(Material supplied)
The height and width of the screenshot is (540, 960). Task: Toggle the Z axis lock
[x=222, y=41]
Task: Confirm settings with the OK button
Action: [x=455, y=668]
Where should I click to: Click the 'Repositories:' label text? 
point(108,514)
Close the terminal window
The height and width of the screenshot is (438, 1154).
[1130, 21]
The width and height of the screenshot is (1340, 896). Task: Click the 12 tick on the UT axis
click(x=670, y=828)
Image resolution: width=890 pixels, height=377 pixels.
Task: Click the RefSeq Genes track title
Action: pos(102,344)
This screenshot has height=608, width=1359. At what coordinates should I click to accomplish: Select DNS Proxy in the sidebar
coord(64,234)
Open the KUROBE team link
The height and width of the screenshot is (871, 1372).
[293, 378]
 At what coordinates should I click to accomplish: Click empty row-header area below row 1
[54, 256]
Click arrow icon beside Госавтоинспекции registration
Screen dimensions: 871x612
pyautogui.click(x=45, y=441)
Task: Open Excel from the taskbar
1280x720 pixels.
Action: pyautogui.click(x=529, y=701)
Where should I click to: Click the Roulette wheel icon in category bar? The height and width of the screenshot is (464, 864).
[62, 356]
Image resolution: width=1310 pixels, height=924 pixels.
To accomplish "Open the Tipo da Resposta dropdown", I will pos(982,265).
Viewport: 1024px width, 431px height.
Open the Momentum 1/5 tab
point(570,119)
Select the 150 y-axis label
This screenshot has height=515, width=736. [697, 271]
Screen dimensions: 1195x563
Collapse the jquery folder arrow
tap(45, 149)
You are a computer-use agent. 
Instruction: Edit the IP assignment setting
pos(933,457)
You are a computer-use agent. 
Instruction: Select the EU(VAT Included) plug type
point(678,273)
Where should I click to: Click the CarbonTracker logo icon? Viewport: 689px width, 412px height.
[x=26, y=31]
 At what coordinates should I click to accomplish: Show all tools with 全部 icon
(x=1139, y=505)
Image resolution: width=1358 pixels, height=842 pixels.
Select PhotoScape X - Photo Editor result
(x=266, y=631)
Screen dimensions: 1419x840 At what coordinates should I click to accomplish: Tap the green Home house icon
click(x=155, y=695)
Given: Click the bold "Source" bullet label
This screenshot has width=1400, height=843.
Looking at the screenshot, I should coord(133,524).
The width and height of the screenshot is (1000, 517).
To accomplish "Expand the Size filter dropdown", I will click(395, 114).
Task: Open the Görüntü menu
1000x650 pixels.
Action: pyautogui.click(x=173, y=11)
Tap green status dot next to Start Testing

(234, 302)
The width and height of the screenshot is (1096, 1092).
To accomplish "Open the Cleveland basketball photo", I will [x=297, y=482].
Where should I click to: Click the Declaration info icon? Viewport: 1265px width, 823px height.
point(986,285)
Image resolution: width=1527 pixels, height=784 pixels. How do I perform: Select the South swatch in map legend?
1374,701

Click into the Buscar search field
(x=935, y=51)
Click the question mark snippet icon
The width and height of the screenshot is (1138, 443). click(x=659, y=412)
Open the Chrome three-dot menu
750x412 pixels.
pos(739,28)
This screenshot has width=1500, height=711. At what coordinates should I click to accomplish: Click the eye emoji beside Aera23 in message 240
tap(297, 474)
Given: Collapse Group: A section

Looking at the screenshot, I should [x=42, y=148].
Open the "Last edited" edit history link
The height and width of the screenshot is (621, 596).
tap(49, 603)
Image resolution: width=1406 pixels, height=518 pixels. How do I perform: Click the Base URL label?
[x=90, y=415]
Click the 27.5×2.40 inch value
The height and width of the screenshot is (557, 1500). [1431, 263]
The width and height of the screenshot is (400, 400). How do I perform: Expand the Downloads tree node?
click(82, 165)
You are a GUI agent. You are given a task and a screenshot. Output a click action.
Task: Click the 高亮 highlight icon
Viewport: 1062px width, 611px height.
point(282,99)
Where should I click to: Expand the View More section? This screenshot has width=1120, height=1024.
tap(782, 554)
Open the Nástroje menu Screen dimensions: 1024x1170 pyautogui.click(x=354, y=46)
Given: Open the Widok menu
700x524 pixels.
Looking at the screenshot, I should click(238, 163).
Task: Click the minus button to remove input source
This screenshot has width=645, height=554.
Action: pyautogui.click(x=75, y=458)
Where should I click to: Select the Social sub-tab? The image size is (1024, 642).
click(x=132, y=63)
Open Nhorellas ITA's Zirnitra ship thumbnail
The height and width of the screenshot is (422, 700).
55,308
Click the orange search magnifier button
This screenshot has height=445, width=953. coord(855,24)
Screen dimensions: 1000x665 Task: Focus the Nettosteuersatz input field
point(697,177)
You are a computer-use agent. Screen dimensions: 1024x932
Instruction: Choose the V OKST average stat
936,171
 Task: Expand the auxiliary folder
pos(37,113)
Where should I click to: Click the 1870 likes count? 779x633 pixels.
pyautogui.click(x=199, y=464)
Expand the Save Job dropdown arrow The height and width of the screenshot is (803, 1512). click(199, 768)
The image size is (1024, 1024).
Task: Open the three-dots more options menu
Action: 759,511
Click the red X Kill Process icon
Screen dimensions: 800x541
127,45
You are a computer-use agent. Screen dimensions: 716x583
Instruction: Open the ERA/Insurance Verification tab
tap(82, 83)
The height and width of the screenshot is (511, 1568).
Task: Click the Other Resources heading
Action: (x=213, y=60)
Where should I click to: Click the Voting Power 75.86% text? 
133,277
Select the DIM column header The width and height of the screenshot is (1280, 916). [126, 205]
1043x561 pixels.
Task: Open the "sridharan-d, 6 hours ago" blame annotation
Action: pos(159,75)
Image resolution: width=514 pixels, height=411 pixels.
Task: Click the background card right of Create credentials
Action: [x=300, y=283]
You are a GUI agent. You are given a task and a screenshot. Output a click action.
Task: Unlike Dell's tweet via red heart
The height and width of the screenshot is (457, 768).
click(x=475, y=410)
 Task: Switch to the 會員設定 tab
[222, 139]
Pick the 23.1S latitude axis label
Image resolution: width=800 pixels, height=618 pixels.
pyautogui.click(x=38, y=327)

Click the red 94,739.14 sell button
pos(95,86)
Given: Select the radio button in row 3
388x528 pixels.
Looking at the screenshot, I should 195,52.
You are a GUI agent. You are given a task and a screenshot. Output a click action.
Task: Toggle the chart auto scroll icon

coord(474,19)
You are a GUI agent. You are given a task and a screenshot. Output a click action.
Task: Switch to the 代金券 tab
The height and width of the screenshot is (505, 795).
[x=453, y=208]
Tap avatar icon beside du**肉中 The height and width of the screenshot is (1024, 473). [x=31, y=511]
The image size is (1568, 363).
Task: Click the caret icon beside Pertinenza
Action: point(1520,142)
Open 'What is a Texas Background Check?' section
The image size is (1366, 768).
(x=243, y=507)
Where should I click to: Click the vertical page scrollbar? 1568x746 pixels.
(End Material supplied)
The reply should consist of the full listing, copied exactly.

The height and width of the screenshot is (540, 960). Task: Toggle the Z axis lock
[x=222, y=41]
Task: Confirm settings with the OK button
Action: [x=455, y=668]
Where should I click to: Click the 'Repositories:' label text? 
point(108,514)
Close the terminal window
The height and width of the screenshot is (438, 1154).
[1130, 21]
The width and height of the screenshot is (1340, 896). Task: Click the 12 tick on the UT axis
click(x=670, y=828)
Image resolution: width=890 pixels, height=377 pixels.
Task: Click the RefSeq Genes track title
Action: pos(102,344)
This screenshot has height=608, width=1359. At what coordinates should I click to accomplish: Select DNS Proxy in the sidebar
coord(64,234)
Open the KUROBE team link
The height and width of the screenshot is (871, 1372).
[293, 378]
 At what coordinates should I click to accomplish: Click empty row-header area below row 1
[54, 256]
Click arrow icon beside Госавтоинспекции registration
Screen dimensions: 871x612
pyautogui.click(x=45, y=441)
Task: Open Excel from the taskbar
1280x720 pixels.
Action: pyautogui.click(x=529, y=701)
Where should I click to: Click the Roulette wheel icon in category bar? The height and width of the screenshot is (464, 864).
[62, 356]
Image resolution: width=1310 pixels, height=924 pixels.
To accomplish "Open the Tipo da Resposta dropdown", I will pos(982,265).
Viewport: 1024px width, 431px height.
Open the Momentum 1/5 tab
point(570,119)
Select the 150 y-axis label
This screenshot has height=515, width=736. [697, 271]
Screen dimensions: 1195x563
Collapse the jquery folder arrow
tap(45, 149)
You are a computer-use agent. 
Instruction: Edit the IP assignment setting
pos(933,457)
You are a computer-use agent. 
Instruction: Select the EU(VAT Included) plug type
point(678,273)
Where should I click to: Click the CarbonTracker logo icon? Viewport: 689px width, 412px height.
[x=26, y=31]
 At what coordinates should I click to accomplish: Show all tools with 全部 icon
(x=1139, y=505)
Image resolution: width=1358 pixels, height=842 pixels.
Select PhotoScape X - Photo Editor result
(x=266, y=631)
Screen dimensions: 1419x840 At what coordinates should I click to accomplish: Tap the green Home house icon
click(x=155, y=695)
Given: Click the bold "Source" bullet label
This screenshot has width=1400, height=843.
Looking at the screenshot, I should coord(133,524).
The width and height of the screenshot is (1000, 517).
To accomplish "Expand the Size filter dropdown", I will click(395, 114).
Task: Open the Görüntü menu
1000x650 pixels.
Action: pyautogui.click(x=173, y=11)
Tap green status dot next to Start Testing

(234, 302)
The width and height of the screenshot is (1096, 1092).
To accomplish "Open the Cleveland basketball photo", I will [x=297, y=482].
Where should I click to: Click the Declaration info icon? Viewport: 1265px width, 823px height.
point(986,285)
Image resolution: width=1527 pixels, height=784 pixels. How do I perform: Select the South swatch in map legend?
1374,701

Click into the Buscar search field
(x=935, y=51)
Click the question mark snippet icon
The width and height of the screenshot is (1138, 443). click(x=659, y=412)
Open the Chrome three-dot menu
750x412 pixels.
pos(739,28)
This screenshot has width=1500, height=711. At what coordinates should I click to accomplish: Click the eye emoji beside Aera23 in message 240
tap(297, 474)
Given: Collapse Group: A section

Looking at the screenshot, I should [x=42, y=148].
Open the "Last edited" edit history link
The height and width of the screenshot is (621, 596).
tap(49, 603)
Image resolution: width=1406 pixels, height=518 pixels. How do I perform: Click the Base URL label?
[x=90, y=415]
Click the 27.5×2.40 inch value
The height and width of the screenshot is (557, 1500). [1431, 263]
The width and height of the screenshot is (400, 400). How do I perform: Expand the Downloads tree node?
click(82, 165)
You are a GUI agent. You are given a task and a screenshot. Output a click action.
Task: Click the 高亮 highlight icon
Viewport: 1062px width, 611px height.
point(282,99)
Where should I click to: Expand the View More section? This screenshot has width=1120, height=1024.
tap(782, 554)
Open the Nástroje menu Screen dimensions: 1024x1170 pyautogui.click(x=354, y=46)
Given: Open the Widok menu
700x524 pixels.
Looking at the screenshot, I should click(238, 163).
Task: Click the minus button to remove input source
This screenshot has width=645, height=554.
Action: pyautogui.click(x=75, y=458)
Where should I click to: Select the Social sub-tab? The image size is (1024, 642).
click(x=132, y=63)
Open Nhorellas ITA's Zirnitra ship thumbnail
The height and width of the screenshot is (422, 700).
55,308
Click the orange search magnifier button
This screenshot has height=445, width=953. coord(855,24)
Screen dimensions: 1000x665 Task: Focus the Nettosteuersatz input field
point(697,177)
You are a computer-use agent. Screen dimensions: 1024x932
Instruction: Choose the V OKST average stat
936,171
 Task: Expand the auxiliary folder
pos(37,113)
Where should I click to: Click the 1870 likes count? 779x633 pixels.
pyautogui.click(x=199, y=464)
Expand the Save Job dropdown arrow The height and width of the screenshot is (803, 1512). click(199, 768)
The image size is (1024, 1024).
Task: Open the three-dots more options menu
Action: 759,511
Click the red X Kill Process icon
Screen dimensions: 800x541
127,45
You are a computer-use agent. Screen dimensions: 716x583
Instruction: Open the ERA/Insurance Verification tab
tap(82, 83)
The height and width of the screenshot is (511, 1568).
Task: Click the Other Resources heading
Action: (x=213, y=60)
Where should I click to: Click the Voting Power 75.86% text? 
133,277
Select the DIM column header The width and height of the screenshot is (1280, 916). [126, 205]
1043x561 pixels.
Task: Open the "sridharan-d, 6 hours ago" blame annotation
Action: pos(159,75)
Image resolution: width=514 pixels, height=411 pixels.
Task: Click the background card right of Create credentials
Action: [x=300, y=283]
You are a GUI agent. You are given a task and a screenshot. Output a click action.
Task: Unlike Dell's tweet via red heart
The height and width of the screenshot is (457, 768).
click(x=475, y=410)
 Task: Switch to the 會員設定 tab
[222, 139]
Pick the 23.1S latitude axis label
Image resolution: width=800 pixels, height=618 pixels.
pyautogui.click(x=38, y=327)

Click the red 94,739.14 sell button
pos(95,86)
Given: Select the radio button in row 3
388x528 pixels.
Looking at the screenshot, I should 195,52.
You are a GUI agent. You are given a task and a screenshot. Output a click action.
Task: Toggle the chart auto scroll icon

coord(474,19)
You are a GUI agent. You are given a task and a screenshot. Output a click action.
Task: Switch to the 代金券 tab
The height and width of the screenshot is (505, 795).
[x=453, y=208]
Tap avatar icon beside du**肉中 The height and width of the screenshot is (1024, 473). [x=31, y=511]
The image size is (1568, 363).
Task: Click the caret icon beside Pertinenza
Action: point(1520,142)
Open 'What is a Texas Background Check?' section
The image size is (1366, 768).
(x=243, y=507)
Where should I click to: Click the vertical page scrollbar? 1568x746 pixels.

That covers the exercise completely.